John Jay Shipherd was an American clergyman and missionary.
Background
John was born on March 28, 1802 near Granville, New York, United States, the third son of Zebulon Rudd and Betsy (Bull) Shipherd. His father, a successful lawyer, served for many years as a trustee of Middlebury College and, for one term (1813 - 15), as a Federalist member of Congress.
Education
He attended Pawlet Academy, Pawlet, Vermont, from which he soon transferred to Cambridge Academy, Cambridge, New York. He planned to complete his education at Middlebury College, but an accidental dose of poison so weakened his eyes and voice and so undermined his health generally that he was forced, for a time, to abandon the prospect of further study.
Middlebury College granted him an honorary master's degree in 1830.
Career
After two years spent in unsuccessful ventures in the marble and whetstone industries at Vergennes, Vermont, however, he entered the household of Rev. Josiah Hopkins at New Haven, to prepare for ordination. Here he spent a year and a half, depending largely upon the eyes of others for his reading.
He was ordained as an evangelist by a Congregational council at Blanton, October 3, 1827, but after preaching for a year at Shelburn, in the autumn of 1828 he accepted the general agency of the Vermont Sabbath School Union and removed to Middlebury. For the next two years he traveled about the state, founding and inspecting Sunday schools; he also published a semi-annual, The Sabbath School Guide, and a tiny juvenile religious magazine, The Youth's Herald.
He had decided to go as a home missionary "to Mississippi's vast valley. " Accordingly, in the autumn of 1830, without waiting to secure an appointment, he went West, stopping at Rochester, New York, to receive the advice and blessing of Charles G. Finney.
Upon reaching Cleveland he was promptly assigned to the missionary pastorate of a Plan-of-Union Presbyterian church in the village of Elyria, Lorain County, Ohio. His experience here was checkered but generally disappointing to him, and in the summer of 1832, he collaborated with a classmate of Pawlet days, Philo P. Stewart.
In 1832-33 Shipherd traveled through New York and New England, securing money, teachers, pious settlers, and title to a tract of land nine miles from Elyria; while Stewart and other associates forwarded the enterprise on the spot. The first settlement was made in April 1833. Shipherd returned in September and presided at the opening of the preparatory and "infant" departments of the Oberlin Collegiate Institute, December 3, 1833.
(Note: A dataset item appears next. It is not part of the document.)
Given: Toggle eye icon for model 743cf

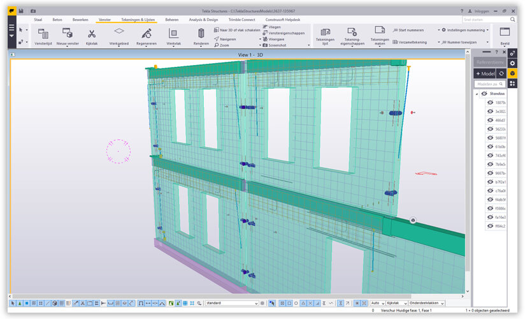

A full staff of teachers was secured the following spring, and in the fall, the first students of college grade appeared. The initial report of the Institute, published in December 1834, was optimistic, but Shipherd knew that the funds available were insufficient to guarantee the long continuance of the enterprise. The rebellion of the students at Lane Seminary, near Cincinnati, furnished the means of saving Oberlin.
Under the leadership of Theodore Weld the students had begun the discussion of the slavery question and formed an anti-slavery society. The trustees, mostly conservative Cincinnati business men, prohibited further debate of this dangerous issue and the students walked out, almost to a man. Shipherd read of the situation in the religious periodicals and hastened to Cincinnati, where he discussed with the "rebels" and Rev. Asa Mahan, one of the friendly minority of the Lane trustees, the possibility of their coming to Oberlin.
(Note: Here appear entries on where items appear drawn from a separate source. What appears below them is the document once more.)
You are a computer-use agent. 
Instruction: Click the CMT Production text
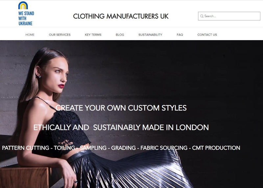point(216,148)
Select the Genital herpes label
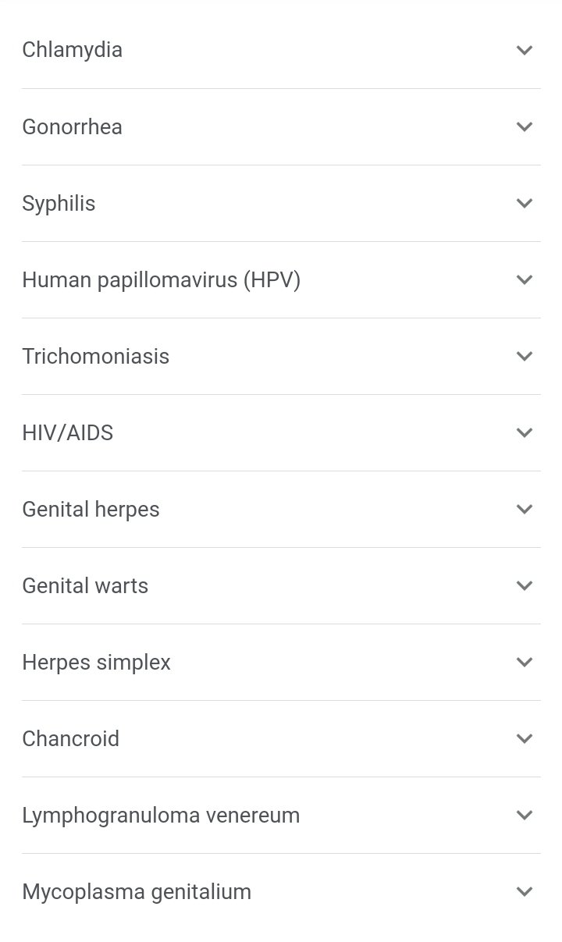Image resolution: width=562 pixels, height=942 pixels. [x=91, y=509]
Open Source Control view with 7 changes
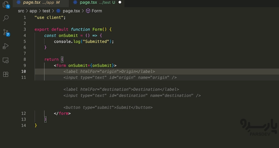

In the spring of 1835 Mahan became president of the Institute and the Lane "rebels" arrived to study theology under Finney in the newly founded theological department. Oberlin was now firmly established as a center of reform and revival piety. After 1835, the leadership having passed to Finney and Mahan, Shipherd turned to the founding of other colonies and schools.
In 1844 he led personally the little group of people who established the colony and school at Olivet in Michigan. There, early in the autumn of the same year, he died.
Achievements
John Jay Shipherd co-founded Oberlin College in Oberlin, Ohio, formulated a scheme for the evangelization of the West through a Christian colony and manual-labor school to be founded in the wilderness. Under Shipherd's leadership, Oberlin College set important precedents of admitting both men and women without regard for race. Oberlin was the first co-educational college in the United States. His Grand River Seminary in Michigan and his Lagrange Collegiate Institute were also founded.
Connections
In 1824 he had married Esther Raymond of Ballston, New York, by whom he had a daughter who died in infancy, and six sons.